__Supplied records__:
###

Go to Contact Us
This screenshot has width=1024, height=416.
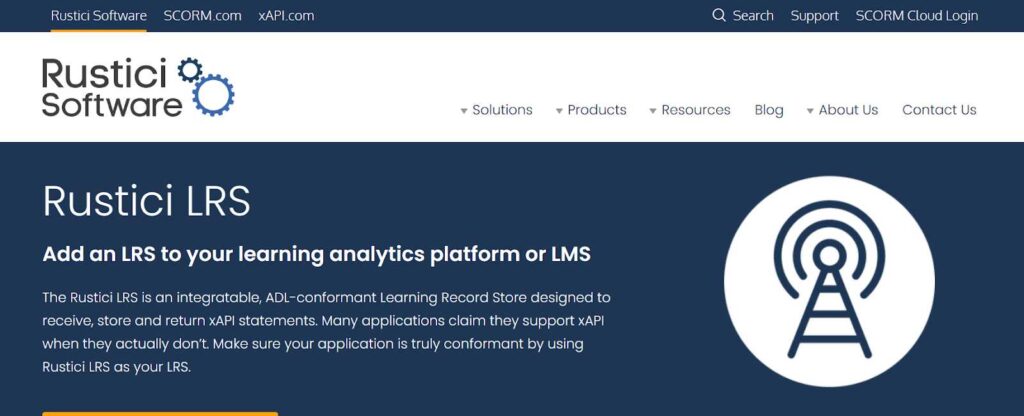[x=939, y=110]
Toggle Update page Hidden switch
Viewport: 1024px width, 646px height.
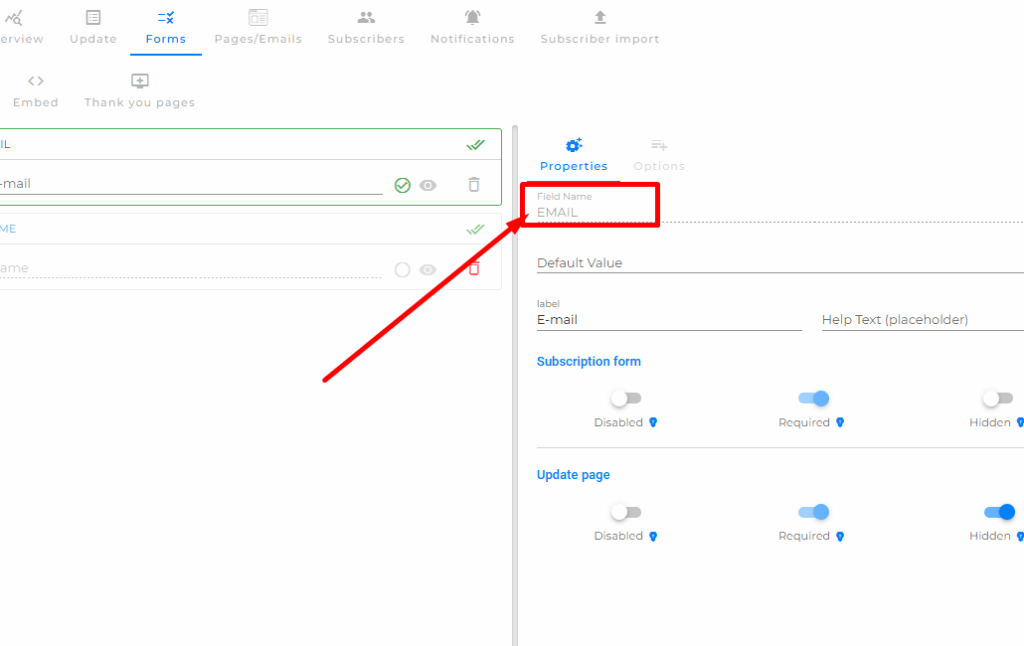coord(999,512)
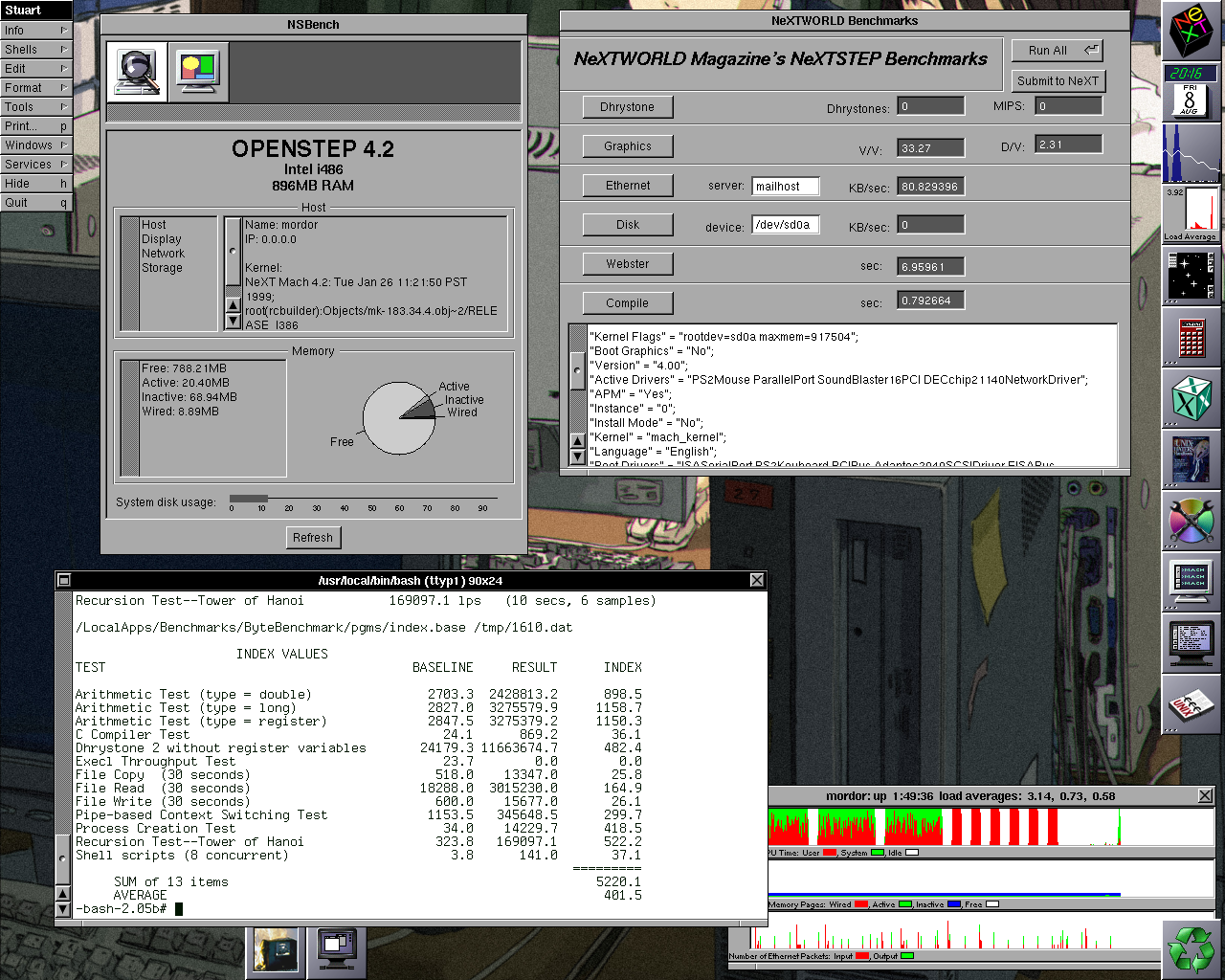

###

__To do__: Render the records above word for word and leave the pictures out.

__Your solution__:
Go to Contact Us
This screenshot has width=1024, height=416.
[x=939, y=110]
Toggle Update page Hidden switch
Viewport: 1024px width, 646px height.
coord(999,512)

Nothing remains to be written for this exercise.